(Data entries)
• • • •
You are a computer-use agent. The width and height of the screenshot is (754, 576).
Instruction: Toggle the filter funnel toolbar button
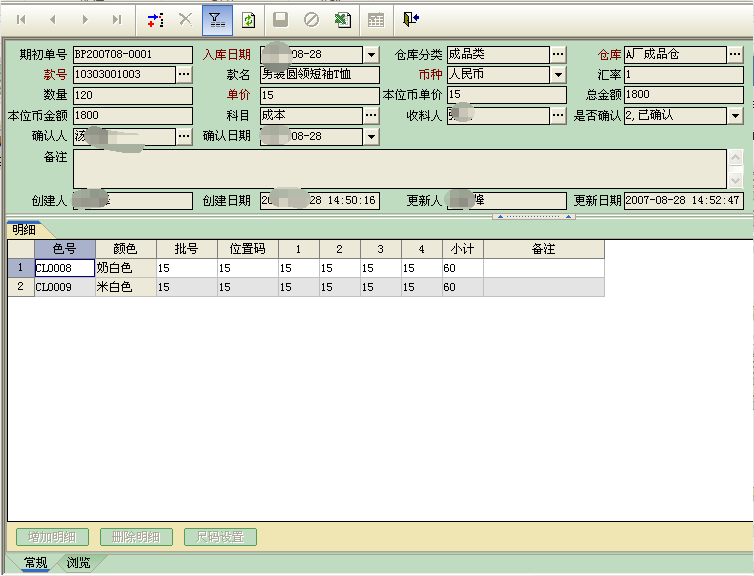[216, 19]
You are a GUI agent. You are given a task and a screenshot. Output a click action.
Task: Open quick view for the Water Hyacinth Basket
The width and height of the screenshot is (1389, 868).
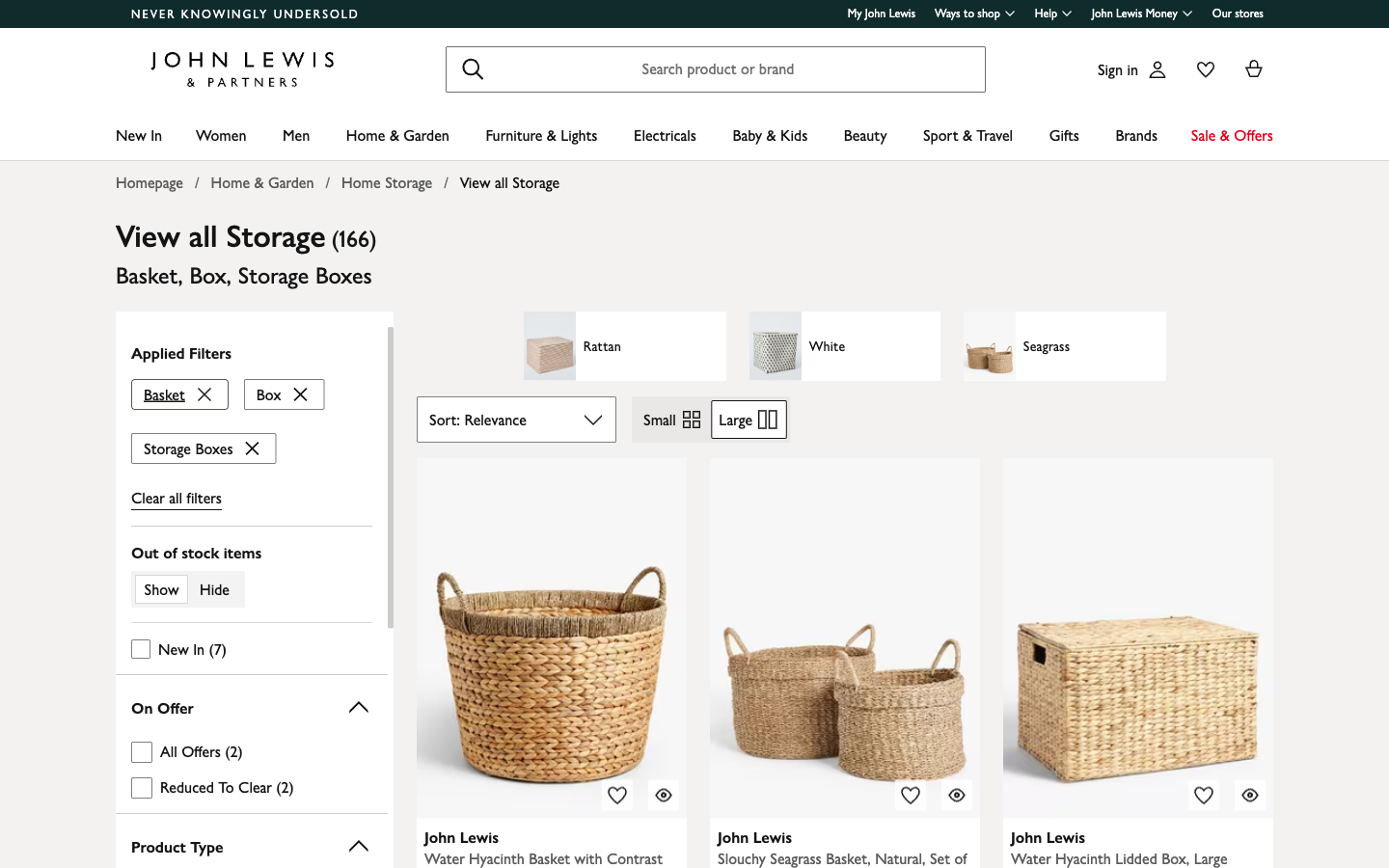point(663,795)
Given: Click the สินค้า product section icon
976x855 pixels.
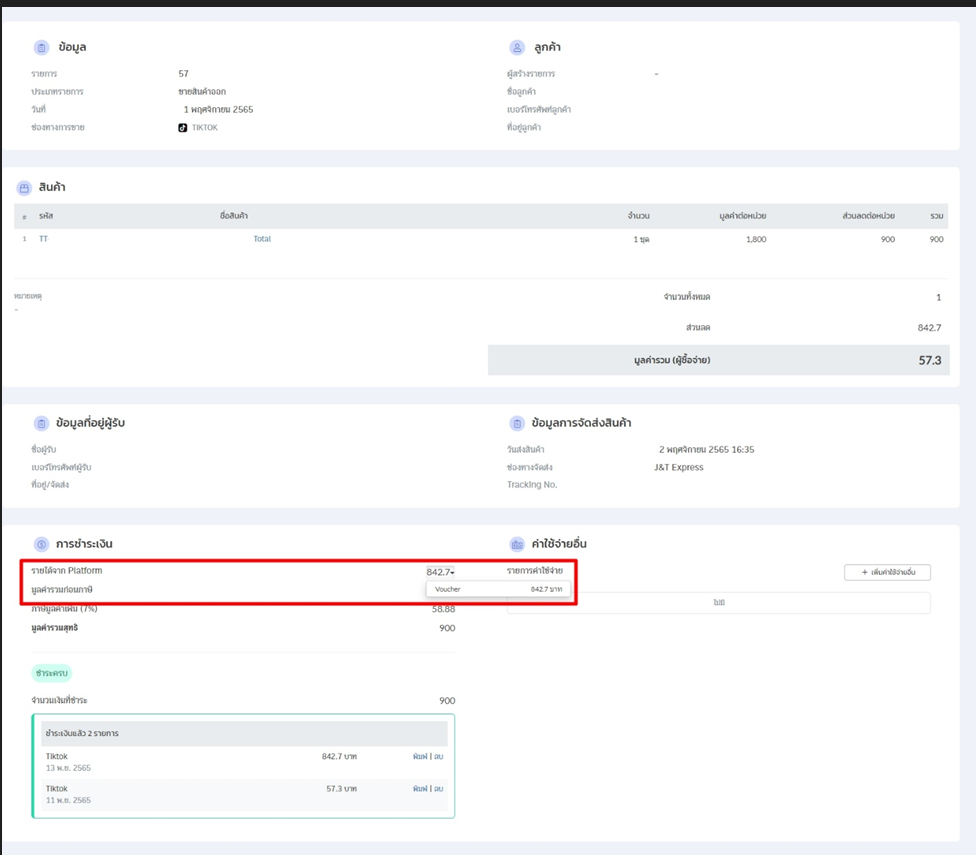Looking at the screenshot, I should coord(24,187).
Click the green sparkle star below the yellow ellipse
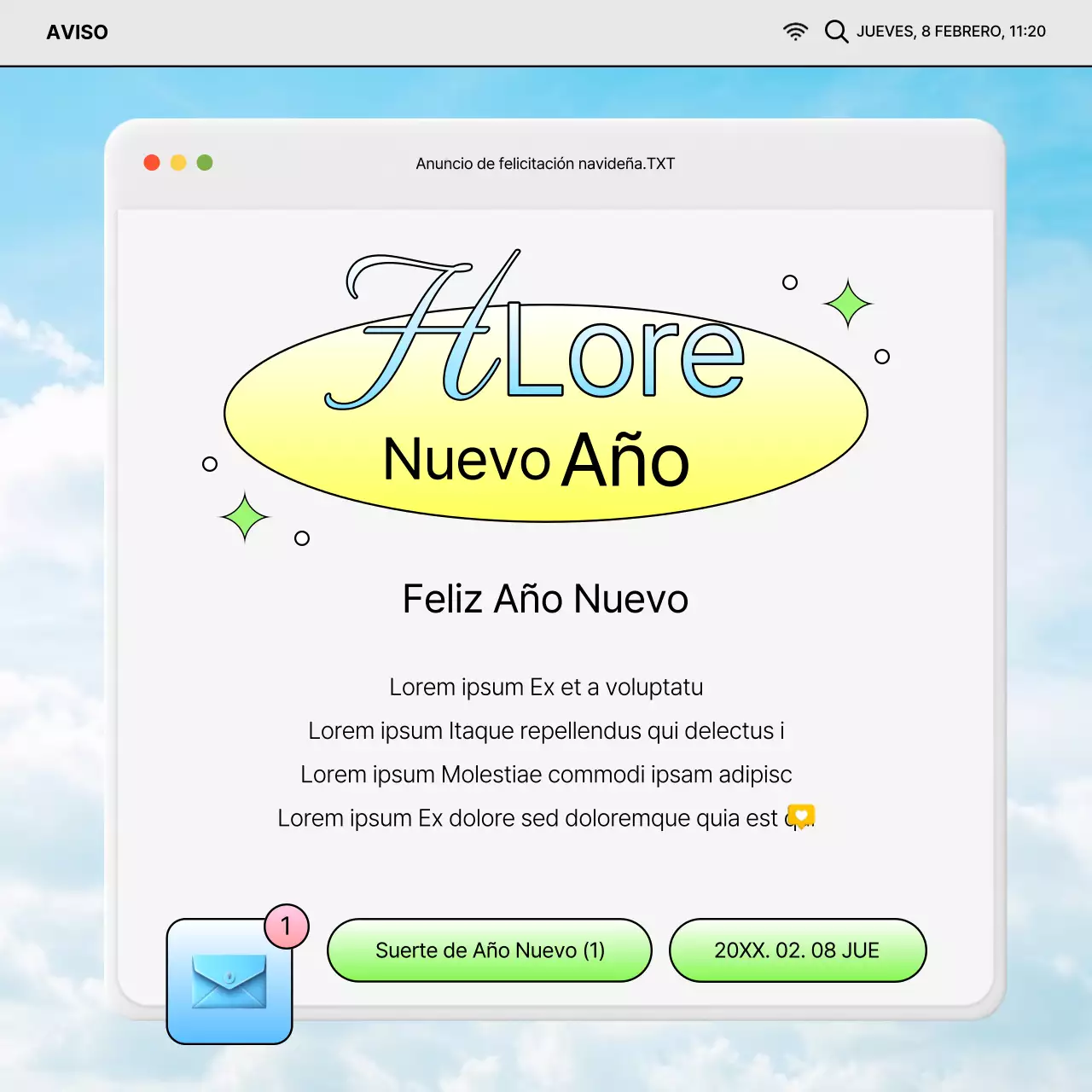 coord(245,517)
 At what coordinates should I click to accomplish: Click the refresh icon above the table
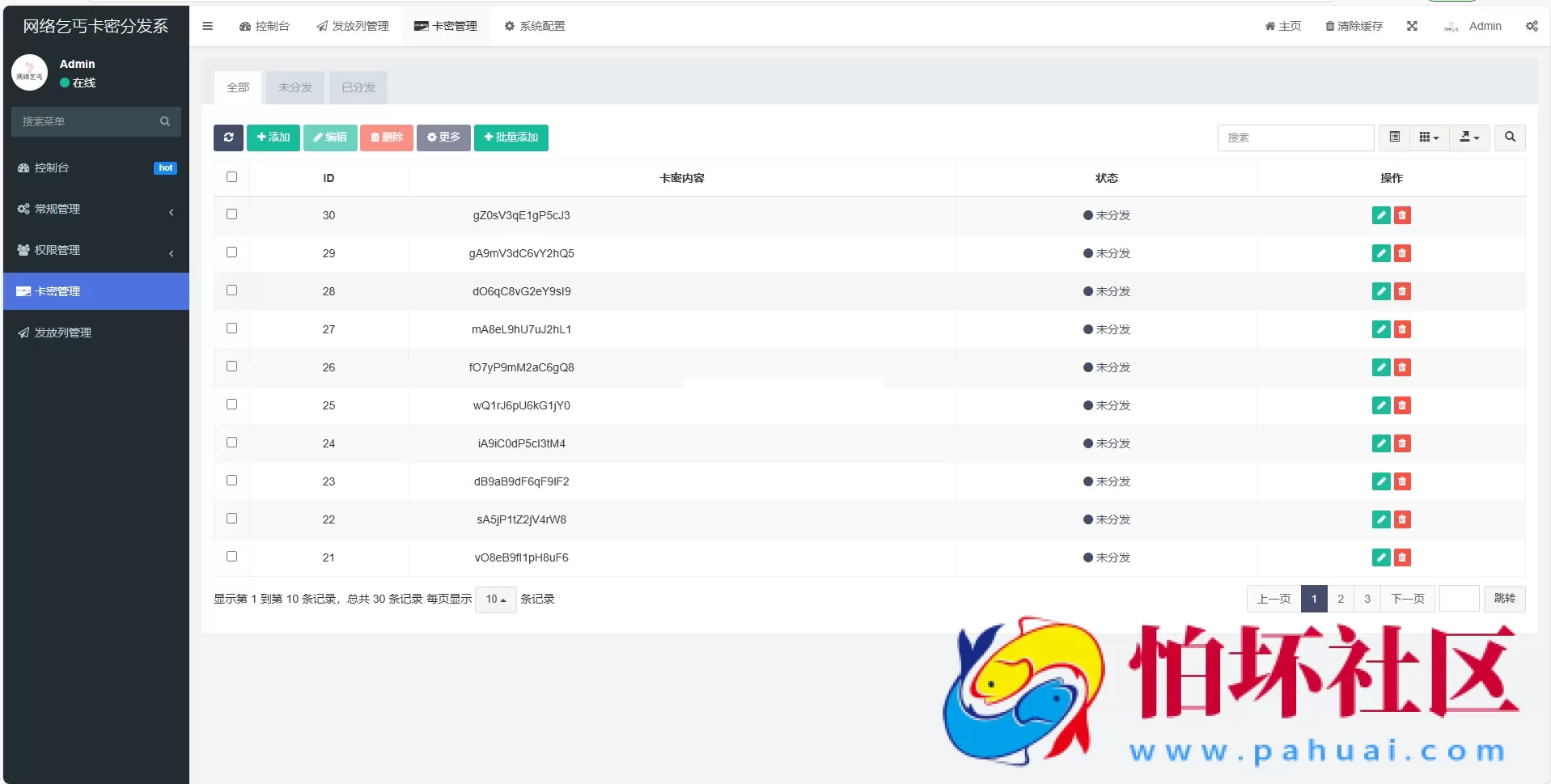[x=227, y=138]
• • • •
## WHAT THIS TASK INVOLVES
Reproduce the Data entries above word for word, starting at their beginning and ending with the line that contains "coord(245,517)". Omit the pictures from your answer.

## COMPLETE RESPONSE
You are a computer-use agent. The width and height of the screenshot is (754, 576).
Instruction: Toggle the filter funnel toolbar button
[216, 19]
You are a GUI agent. You are given a task and a screenshot. Output a click action.
Task: Open quick view for the Water Hyacinth Basket
The width and height of the screenshot is (1389, 868).
point(663,795)
Given: Click the สินค้า product section icon
976x855 pixels.
Looking at the screenshot, I should coord(24,187).
Click the green sparkle star below the yellow ellipse
 coord(245,517)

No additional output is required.